There are also several different types of tax deductions, and these can get a bit confusing. For example, some tax deductions are only available if you choose to itemize deductions, while others can be taken even if you opt for the standard deduction. With all that in mind, here’s a rundown of what Americans need to know about tax deductions as the 2019 tax filing season opens.

What is a tax deduction?

The term “tax deduction” simply refers to any item that can reduce your taxable income. For example, if you pay $2,000 in tax-deductible student loan interest, this means your taxable income will be reduced by $2,000 for the year in which you paid the interest.

There are several different types of tax deductions. The standard deduction is one that every American household is entitled to, regardless of their expenses during the year. Taxpayers can claim itemizable deductions instead of the standard deduction if it benefits them to do so. Above-the-line deductions, which are also known as adjustments to income, can be used by households regardless of whether they itemize or not. And finally, there are a few other items that don’t really fit into one of these categories but are still tax deductions.

The standard deduction
When filling out their tax returns, American households can choose to itemize certain deductions (we’ll get to those in a bit), or they can take the standard deduction — whichever is more beneficial to them.

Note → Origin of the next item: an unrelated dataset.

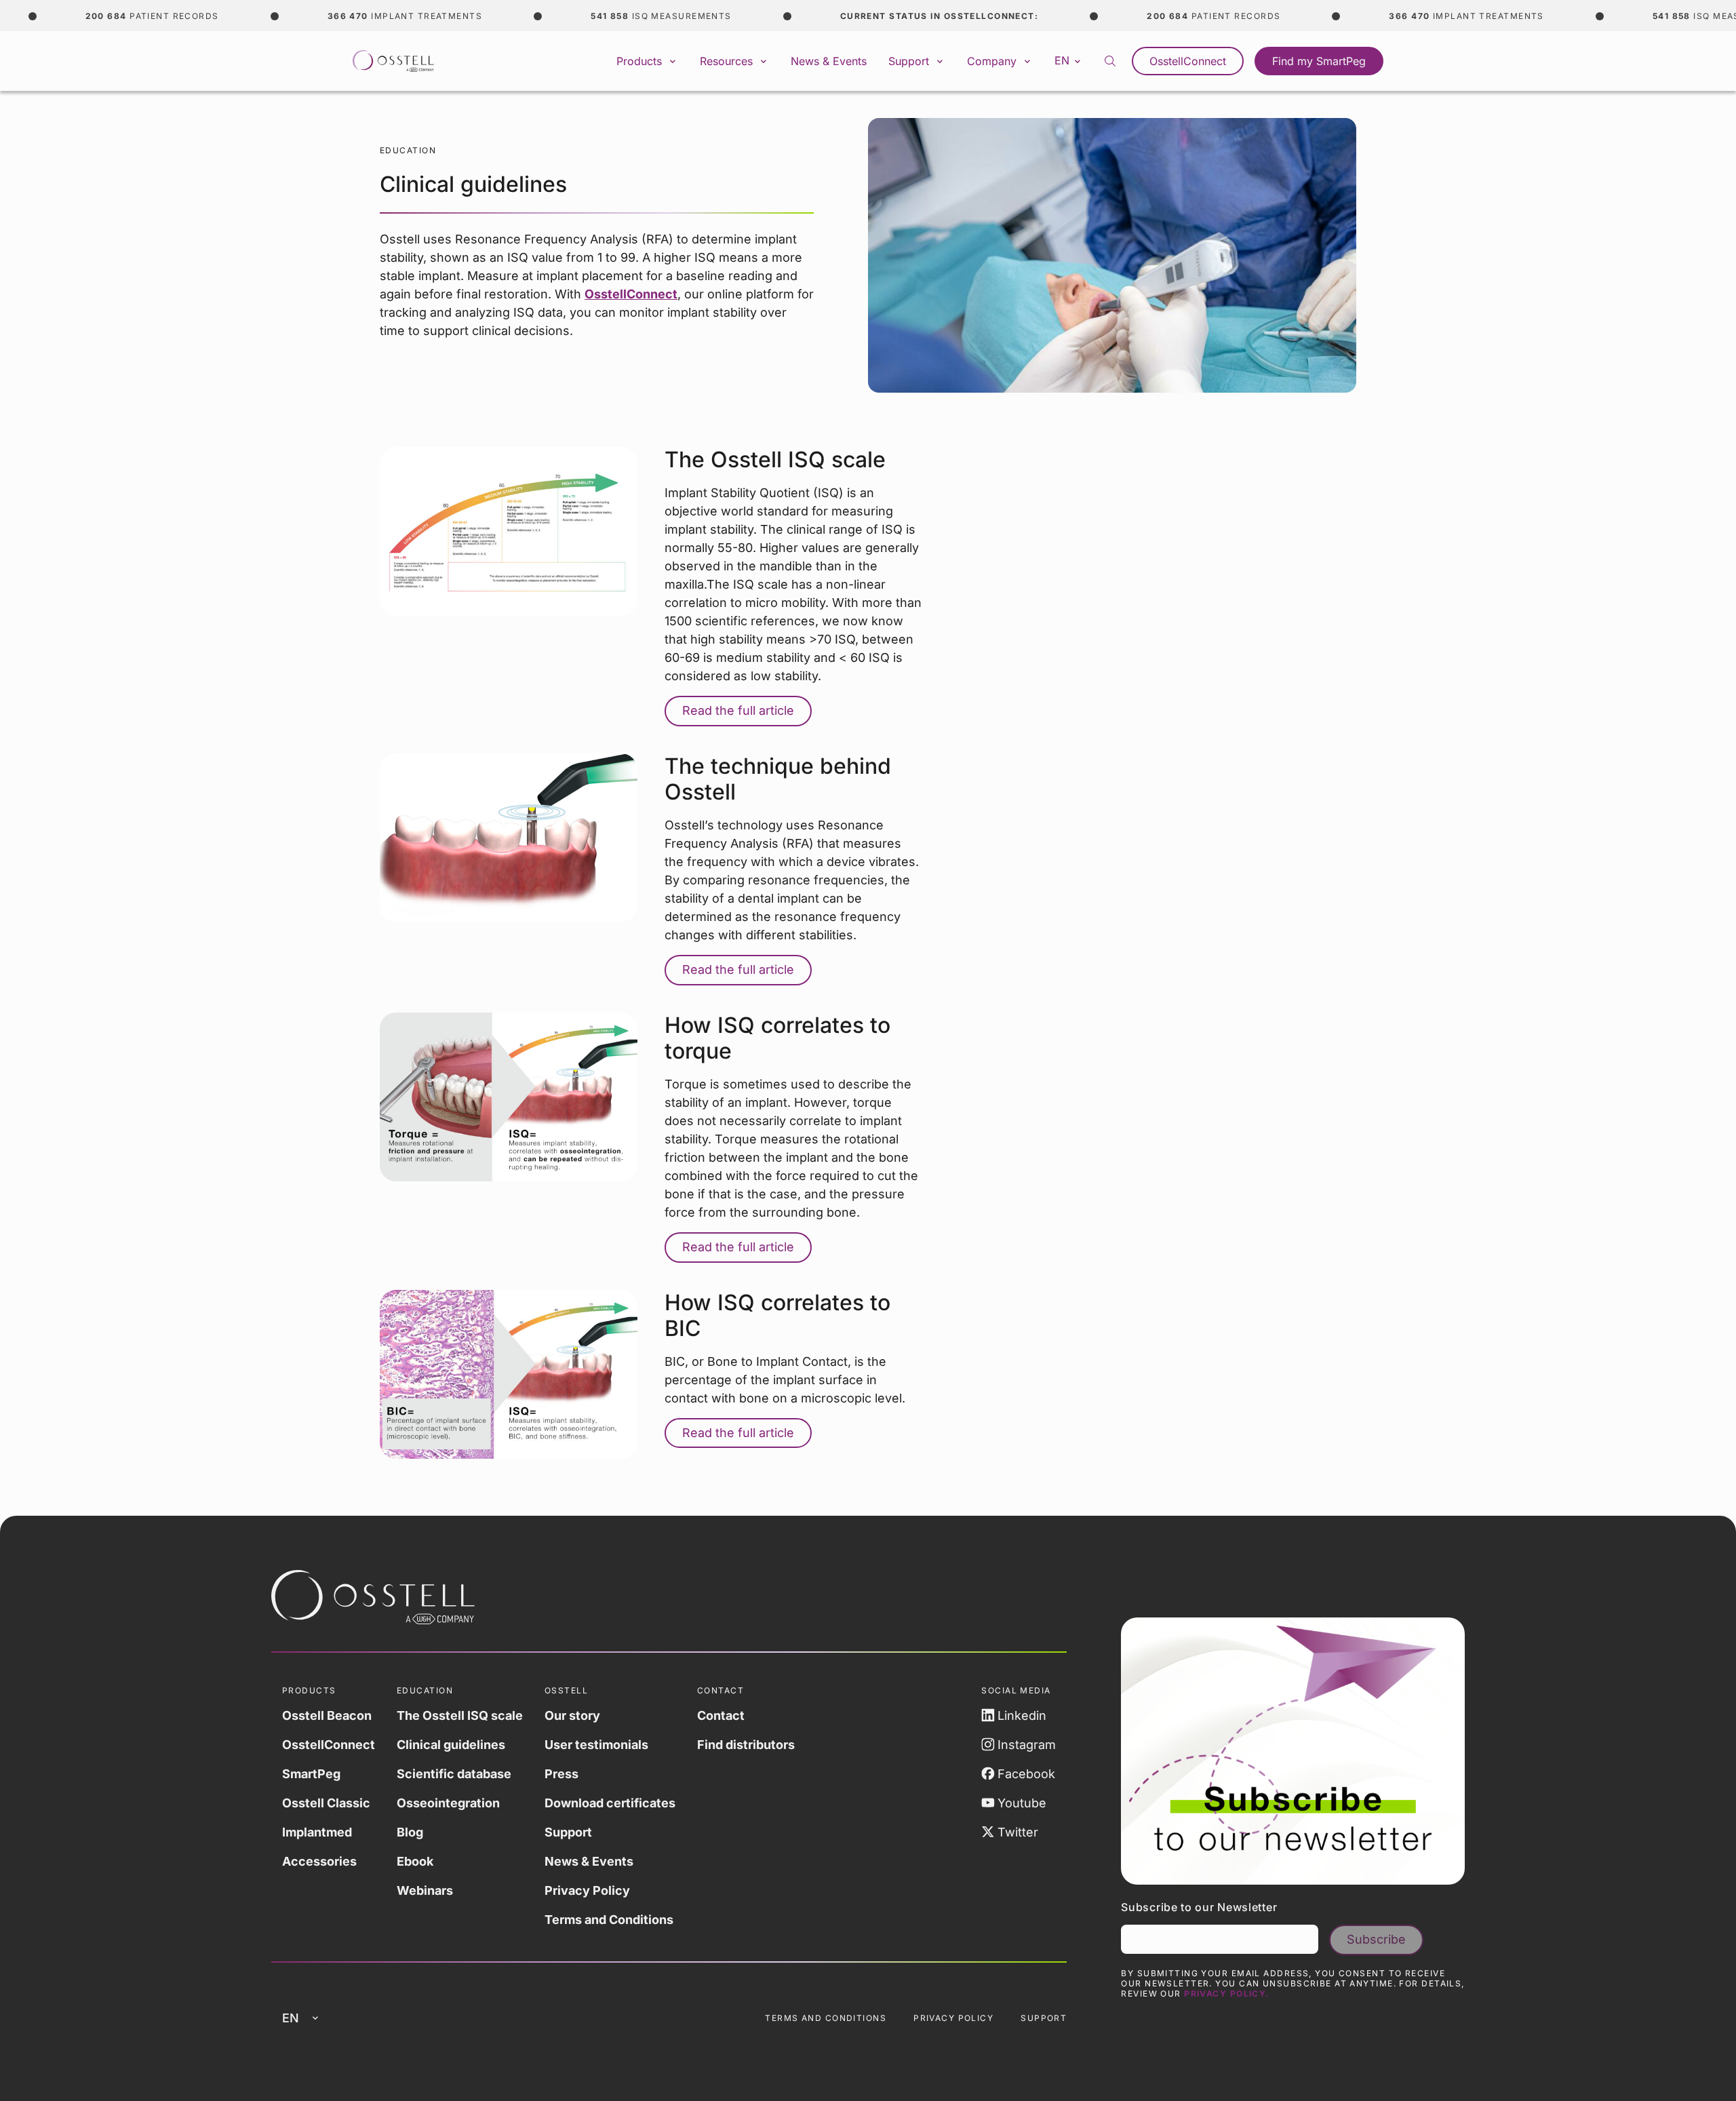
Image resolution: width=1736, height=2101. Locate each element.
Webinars (425, 1890)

The Tax Cuts and Jobs Act nearly doubled the standard deduction. Before the increase, about 70% of U.S. households used the standard deduction, but now it is estimated that roughly 95% of households will use it. For the 2018 and 2019 tax years, here are the standard deduction amounts.

Tax Filing Status2018 Standard Deduction2019 Standard Deduction
Married Filing Jointly$24,000$24,400
Head of Household$18,000$18,350
Single$12,000$12,200
Married Filing Separately$12,000$12,200

DATA SOURCE: IRS.

To be perfectly clear, unless your itemizable deductions exceed the standard deduction amount for your filing status, you’ll be better off using the standard deduction.

Itemized deductions

The alternative to taking the standard deduction is choosing to itemize deductions. Itemizing means deducting each and every deductible expense you incurred during the tax year.

For this to be worthwhile, your itemizable deductions must be greater than the standard deduction to which you are entitled. For the vast majority of taxpayers, itemizing will not be worth it for the 2018 and 2019 tax years. Not only did the standard deduction nearly double, but several formerly itemizable tax deductions were eliminated entirely, and others have become more restricted than they were before.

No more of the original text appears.